Sejak pekan lalu, AS sendiri telah melontarkan ancaman untuk menghentikan perundingan jika Moskow tidak berhenti membom kota Aleppo, Suriah. AS juga telah menarik personel militernya, yang bertugas bersama Rusia untuk membasmi tentara ISIS dan Jabhat Fateh al-Sham (JFS atau lebih dikenal dengan nama al-Nusra).
Menurut seorang pejabat senior AS, Menteri Luar Negeri AS, John Kerry terakhir berbicara dengan Menteri Luar Negeri Rusia, Sergei Lavrov, pada Selasa (4/10/2016).

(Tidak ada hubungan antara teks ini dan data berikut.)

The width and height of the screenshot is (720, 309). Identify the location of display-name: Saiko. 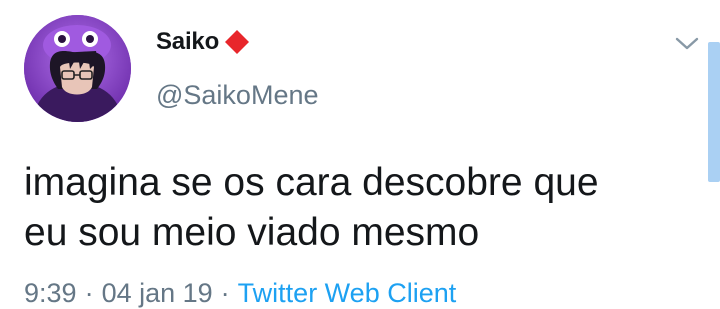
(188, 42).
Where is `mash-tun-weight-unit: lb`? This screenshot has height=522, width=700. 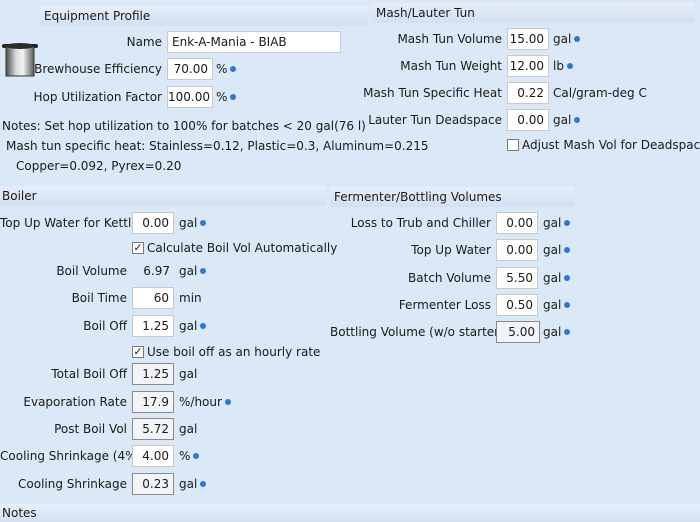
mash-tun-weight-unit: lb is located at coordinates (563, 66).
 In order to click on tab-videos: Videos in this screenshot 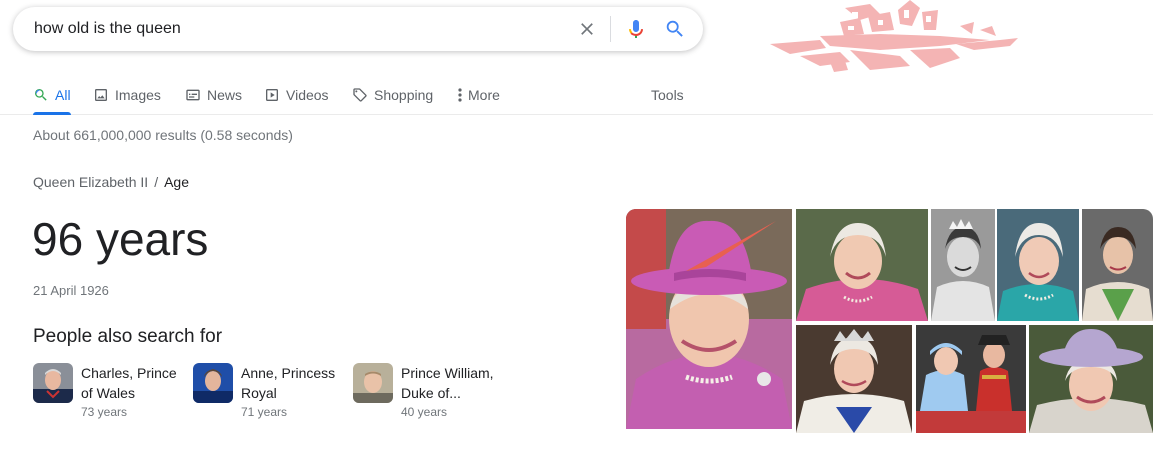, I will do `click(296, 95)`.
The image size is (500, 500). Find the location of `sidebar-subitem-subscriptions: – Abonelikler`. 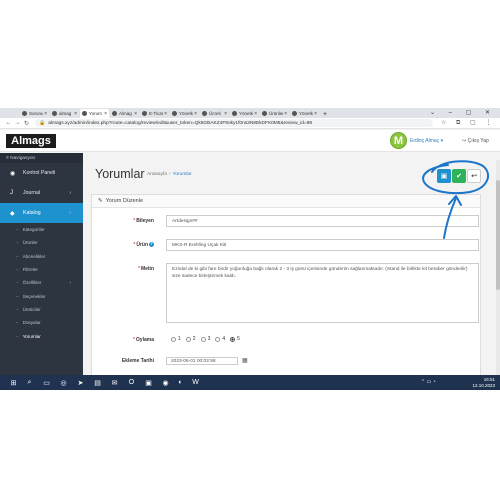

sidebar-subitem-subscriptions: – Abonelikler is located at coordinates (42, 256).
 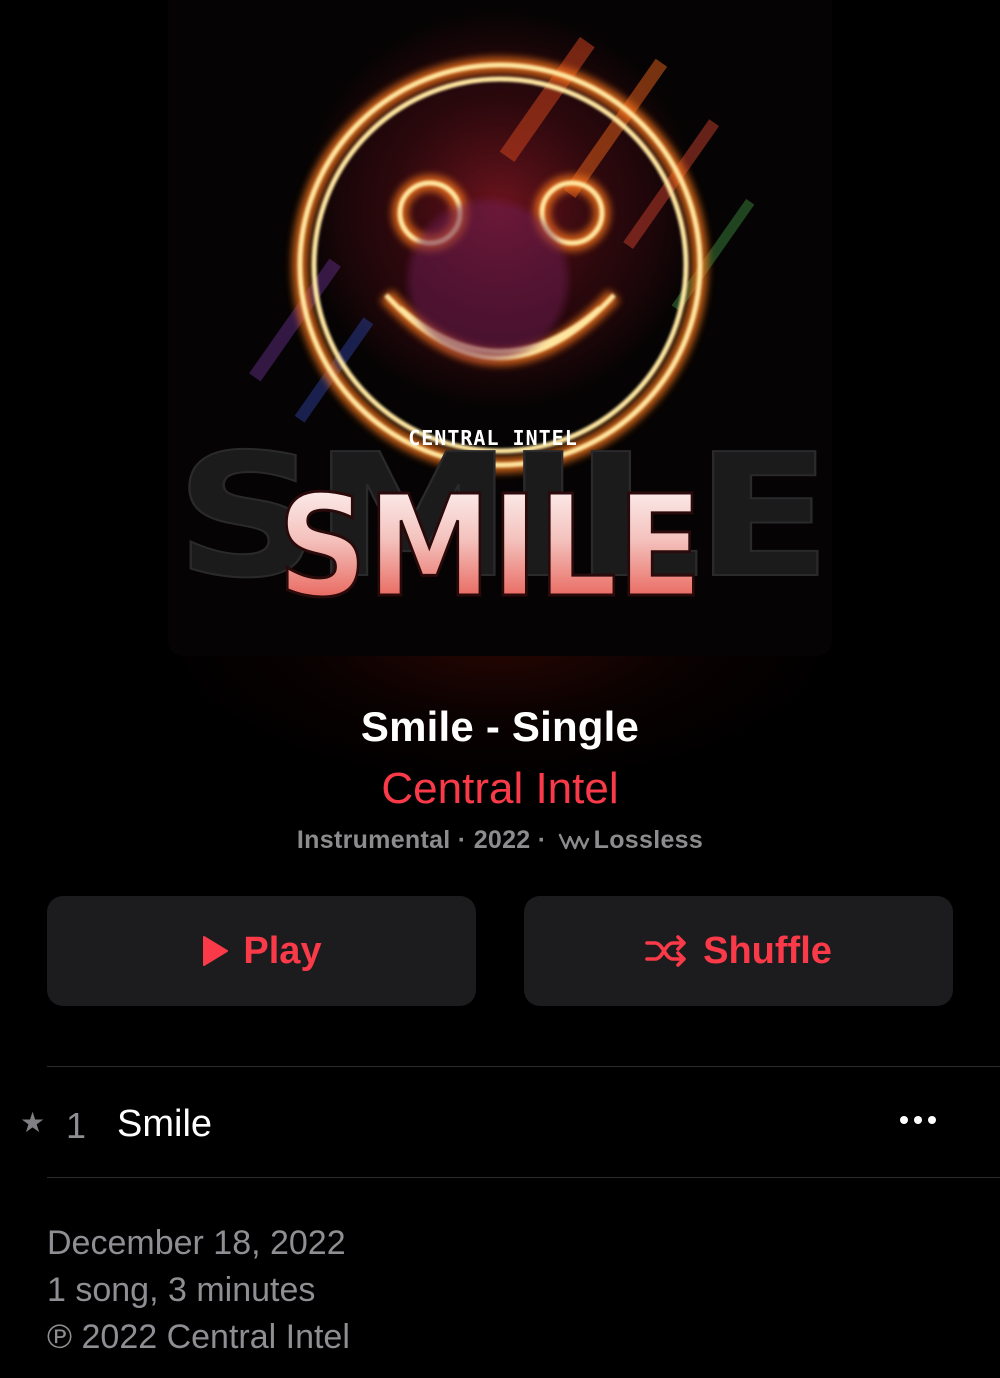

Tidak berselang lama sebelum pertemuan tersebut, tepatnya Sabtu lalu (1/10/2016), rumah sakit terbesar di Suriah yang menangani pasien trauma, M10 dihantam bom barel. Serangan udara yang dilancarkan Rusia dan Suriah di bagian timur Kota Aleppo ini menyebabkan dua pasien rumah sakit tewas dan belasan lainnya luka-luka. Akibat serangan itu rumah sakit tersebut terpaksa tutup sementara.
Belum berhenti sampai di situ, pasca-insiden tersebut, berbagai pihak mulai mengecam Rusia. Mereka menyebut bahwa serangan yang menghancurkan rumah sakit adalah tindakan yang tidak manusiawi dan kejam. Pemerintah Inggris bahkan menyebut Rusia telah melakukan kejahatan perang.
“Serangan udara ini, sebagian besar difokuskan pada Aleppo, dan telah memanfaatkan berbagai amunisi mematikan, termasuk bom barel, bom thermobaric, amunisi pembakar, bom cluster dan bom busters bunker,” ujar pejabat intelijen yang enggan diungkap identitasnya, seperti dikutip Reuters.
Sementara itu, menanggapi keputusan pemerintah AS dan reaksi dunia, di Moskow, juru bicara Kementerian Luar Negeri Rusia, Maria Zakharova, mengecam keputusan AS yang memutuskan saluran bilateral kedua negara. Ia justru menuding bahwa AS tengah mencoba menimpakan kesalahan kegagalan gencatan senjata Suriah kepada Rusia.
“Washington telah gagal untuk menjalankan komitmen kunci di bawah perjanjian yaitu memfasilitasi bantuan kemanusiaan untuk penduduk kota Aleppo dan untuk memberikan tekanan kepada kelompok bersenjata,” juru bicara Kementerian Luar Negeri Rusia, Maria Zakharova, seperti dikutip dari Xinhua, Selasa (4/10/2016).
Maria Zakharova memaparkan bahwa AS tidak bisa melaksanakan perjanjian tentang penyelesaian masalah Suriah yang dicapai dengan Rusia, serta tidak mampu meredakan krisis kemanusiaan di Aleppo. AS gagal memisahkan kelompok oposisi Suriah dari kaum teroris. Oleh sebab itu, kini, AS justru menimpakan tanggung jawab serangkaian kegagalan itu pada Rusia.